Thursday, February 23, 2017

Media ignore effects AND causes of construction fatalities

Bill Knight column for Mon., Tues. or Wed., Feb. 20, 21 or 22

After a recent, rare getaway to New York City, where cranes and other signs of a construction boom were common throughout Manhattan, I read a report that revealed the price paid for building – and bossing.

The four-day trip included visits to the New York Times and the New York Public Library, a Broadway revival of “The Front Page” and lunch at the Algonquin Hotel – where the “Algonquin Round Table” decades ago hosted writers such as Charles MacArthur (who co-wrote “The Front Page”), Dorothy Parker, Robert Benchley, Alexander Woollcott, Harold Ross and Heywood Broun, the columnist who launched The Newspaper Guild labor union.

It was a sort of “literary/journalism” pilgrimage, except for attending “The Late Show with Stephen Colbert” and a stroll past Trump Tower, where protestors’ good humor helped shield the bad news from inside.

We avoided Wall Street like one would detour around polluted water, or some evil place possessed by manic, malicious fools.

Then a Times story about fatal accidents at New York’s construction sites brought home the disparity between the risks and rewards on Wall Street and where workers labor.

In the last two years, 47 construction workers suffered fatal injuries in New York City, according to its Department of Buildings, and though the number of building permits grew over that period, deadly accidents outpaced project growth. From 2013 through 2015 (the last year for which complete figures are available), permits went from 88,290 to 104,087 – a 17.9-percent increase. Fatal construction accidents then went from 17 to 25 – a 47-percent jump.

It’s not just New York. The U.S. Bureau of Labor Statistics’ most recent data on fatal work injuries in the United States in 2014 (issued last April) was 4,821, the highest annual total since 2008.

Deaths rose, but so did the Dow Jones Industrial Average, from 16,458.56 on Jan. 20, 2014, to 19,732.40 on Jan. 20, 2017 – a 19.9 percent increase.

“Some of the same factors that make Wall Streeters fabulously rich are making construction work tragically unsafe,” said Sam Pizzigati, author of the book “The Rich Don’t Always Win.”

Pizzigati fills in blanks in the news story. Fatal consequences are an effect of causes, mainly declining union representation and deregulation of government protections.

### Source data
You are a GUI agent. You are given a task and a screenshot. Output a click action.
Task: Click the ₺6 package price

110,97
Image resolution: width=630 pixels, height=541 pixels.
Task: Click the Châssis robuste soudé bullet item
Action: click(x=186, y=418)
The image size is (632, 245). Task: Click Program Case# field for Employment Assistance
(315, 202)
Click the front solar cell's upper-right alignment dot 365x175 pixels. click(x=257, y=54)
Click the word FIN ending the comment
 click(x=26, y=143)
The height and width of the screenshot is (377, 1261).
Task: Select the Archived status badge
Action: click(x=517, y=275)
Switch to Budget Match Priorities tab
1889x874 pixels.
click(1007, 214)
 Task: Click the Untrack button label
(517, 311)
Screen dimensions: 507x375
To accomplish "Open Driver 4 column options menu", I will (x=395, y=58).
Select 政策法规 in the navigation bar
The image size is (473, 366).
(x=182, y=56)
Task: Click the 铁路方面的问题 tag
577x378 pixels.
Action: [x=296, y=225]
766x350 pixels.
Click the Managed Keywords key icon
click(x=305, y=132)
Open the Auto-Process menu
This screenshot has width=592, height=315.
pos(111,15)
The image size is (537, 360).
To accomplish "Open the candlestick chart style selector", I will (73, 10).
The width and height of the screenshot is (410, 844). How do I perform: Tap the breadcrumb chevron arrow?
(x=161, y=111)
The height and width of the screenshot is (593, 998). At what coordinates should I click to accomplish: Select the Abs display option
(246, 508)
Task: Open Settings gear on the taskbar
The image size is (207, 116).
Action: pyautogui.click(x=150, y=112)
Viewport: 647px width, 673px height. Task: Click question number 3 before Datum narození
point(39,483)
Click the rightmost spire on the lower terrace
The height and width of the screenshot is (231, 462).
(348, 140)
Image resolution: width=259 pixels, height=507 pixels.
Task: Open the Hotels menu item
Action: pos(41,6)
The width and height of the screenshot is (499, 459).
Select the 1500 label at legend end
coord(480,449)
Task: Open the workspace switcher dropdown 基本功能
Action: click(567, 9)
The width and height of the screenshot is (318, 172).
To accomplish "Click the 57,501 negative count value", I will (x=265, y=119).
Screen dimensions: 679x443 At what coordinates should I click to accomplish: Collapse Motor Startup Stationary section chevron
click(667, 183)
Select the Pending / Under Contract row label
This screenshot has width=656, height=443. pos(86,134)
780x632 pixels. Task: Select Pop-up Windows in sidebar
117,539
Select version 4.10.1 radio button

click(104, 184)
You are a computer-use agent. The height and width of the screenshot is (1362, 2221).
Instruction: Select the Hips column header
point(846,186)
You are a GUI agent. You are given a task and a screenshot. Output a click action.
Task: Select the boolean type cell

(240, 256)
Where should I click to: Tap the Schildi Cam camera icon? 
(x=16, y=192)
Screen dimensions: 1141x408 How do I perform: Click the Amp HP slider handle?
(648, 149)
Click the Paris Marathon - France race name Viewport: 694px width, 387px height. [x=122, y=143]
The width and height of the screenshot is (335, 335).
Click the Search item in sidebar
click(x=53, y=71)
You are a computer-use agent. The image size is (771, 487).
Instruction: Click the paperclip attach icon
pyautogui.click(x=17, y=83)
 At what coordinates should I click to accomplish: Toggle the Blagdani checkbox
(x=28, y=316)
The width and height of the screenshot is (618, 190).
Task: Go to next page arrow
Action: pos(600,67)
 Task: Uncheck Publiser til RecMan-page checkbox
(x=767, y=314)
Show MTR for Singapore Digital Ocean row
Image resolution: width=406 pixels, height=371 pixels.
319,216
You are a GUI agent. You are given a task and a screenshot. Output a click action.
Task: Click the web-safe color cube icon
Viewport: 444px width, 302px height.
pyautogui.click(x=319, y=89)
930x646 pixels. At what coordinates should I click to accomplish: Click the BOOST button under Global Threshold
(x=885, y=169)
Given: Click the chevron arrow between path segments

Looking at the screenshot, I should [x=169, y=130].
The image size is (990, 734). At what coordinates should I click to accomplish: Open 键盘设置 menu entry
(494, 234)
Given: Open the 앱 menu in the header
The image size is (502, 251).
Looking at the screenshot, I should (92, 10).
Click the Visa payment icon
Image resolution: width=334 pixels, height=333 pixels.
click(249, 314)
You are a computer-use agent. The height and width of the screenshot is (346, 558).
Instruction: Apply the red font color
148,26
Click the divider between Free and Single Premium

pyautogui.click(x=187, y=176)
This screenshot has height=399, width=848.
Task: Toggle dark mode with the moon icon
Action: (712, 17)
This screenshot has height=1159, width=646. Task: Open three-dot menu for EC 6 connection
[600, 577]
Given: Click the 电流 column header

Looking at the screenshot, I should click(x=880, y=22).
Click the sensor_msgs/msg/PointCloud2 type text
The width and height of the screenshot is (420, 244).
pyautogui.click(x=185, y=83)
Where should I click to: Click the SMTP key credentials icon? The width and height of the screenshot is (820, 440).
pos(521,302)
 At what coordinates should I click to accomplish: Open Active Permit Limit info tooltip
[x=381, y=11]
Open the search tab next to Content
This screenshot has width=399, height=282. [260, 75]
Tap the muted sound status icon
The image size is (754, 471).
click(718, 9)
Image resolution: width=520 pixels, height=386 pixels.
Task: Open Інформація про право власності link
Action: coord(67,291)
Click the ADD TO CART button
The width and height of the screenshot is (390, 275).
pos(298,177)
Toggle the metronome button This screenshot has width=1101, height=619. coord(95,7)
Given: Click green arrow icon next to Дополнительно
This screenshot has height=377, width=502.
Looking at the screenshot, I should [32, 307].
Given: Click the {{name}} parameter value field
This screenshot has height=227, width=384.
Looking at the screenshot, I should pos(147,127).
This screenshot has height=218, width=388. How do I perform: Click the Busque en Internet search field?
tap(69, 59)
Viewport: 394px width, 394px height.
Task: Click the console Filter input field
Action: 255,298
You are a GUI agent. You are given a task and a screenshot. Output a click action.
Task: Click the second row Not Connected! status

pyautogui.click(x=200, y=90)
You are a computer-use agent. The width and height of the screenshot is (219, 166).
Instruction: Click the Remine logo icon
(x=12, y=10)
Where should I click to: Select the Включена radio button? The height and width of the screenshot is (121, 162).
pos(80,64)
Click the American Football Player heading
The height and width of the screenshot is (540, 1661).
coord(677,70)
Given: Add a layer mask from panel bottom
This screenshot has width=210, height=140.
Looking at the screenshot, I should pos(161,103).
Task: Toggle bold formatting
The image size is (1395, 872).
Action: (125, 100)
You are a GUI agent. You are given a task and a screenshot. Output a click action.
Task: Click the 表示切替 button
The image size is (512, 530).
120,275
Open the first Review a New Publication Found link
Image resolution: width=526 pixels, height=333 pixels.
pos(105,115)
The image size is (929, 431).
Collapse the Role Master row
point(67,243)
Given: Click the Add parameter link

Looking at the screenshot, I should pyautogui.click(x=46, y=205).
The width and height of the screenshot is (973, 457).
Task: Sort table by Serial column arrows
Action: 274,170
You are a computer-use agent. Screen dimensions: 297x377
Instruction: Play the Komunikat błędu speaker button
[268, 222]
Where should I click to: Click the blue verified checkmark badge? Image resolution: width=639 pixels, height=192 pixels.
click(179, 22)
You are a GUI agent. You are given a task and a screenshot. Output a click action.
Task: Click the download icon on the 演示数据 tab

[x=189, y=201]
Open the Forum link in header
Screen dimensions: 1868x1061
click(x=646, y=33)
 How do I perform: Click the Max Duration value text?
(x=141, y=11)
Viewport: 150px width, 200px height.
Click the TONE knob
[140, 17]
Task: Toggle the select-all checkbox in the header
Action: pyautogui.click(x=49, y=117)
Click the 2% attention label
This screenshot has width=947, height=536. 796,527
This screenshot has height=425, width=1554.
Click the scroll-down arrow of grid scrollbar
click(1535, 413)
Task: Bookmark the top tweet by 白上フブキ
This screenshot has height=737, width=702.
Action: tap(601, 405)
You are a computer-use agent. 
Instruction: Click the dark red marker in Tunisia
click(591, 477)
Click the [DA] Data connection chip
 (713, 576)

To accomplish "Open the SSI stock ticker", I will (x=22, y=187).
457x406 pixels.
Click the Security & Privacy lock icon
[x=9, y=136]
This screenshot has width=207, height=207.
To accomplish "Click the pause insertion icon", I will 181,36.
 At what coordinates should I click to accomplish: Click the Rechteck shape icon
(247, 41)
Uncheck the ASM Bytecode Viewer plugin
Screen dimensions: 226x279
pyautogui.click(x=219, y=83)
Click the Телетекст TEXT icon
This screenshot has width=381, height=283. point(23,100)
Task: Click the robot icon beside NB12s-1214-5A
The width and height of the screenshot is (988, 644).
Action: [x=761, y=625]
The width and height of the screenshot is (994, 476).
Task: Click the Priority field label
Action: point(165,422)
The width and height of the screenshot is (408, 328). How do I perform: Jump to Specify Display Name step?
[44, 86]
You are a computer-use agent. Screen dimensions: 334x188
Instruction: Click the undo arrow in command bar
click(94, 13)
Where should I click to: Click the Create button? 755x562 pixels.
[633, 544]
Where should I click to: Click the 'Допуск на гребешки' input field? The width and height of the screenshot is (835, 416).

### Task statement
In the column on construction fatalities, by what percentage did fatal construction accidents in New York City rise from 2013 through 2015?

### Problem solution
47 percent (from 17 to 25).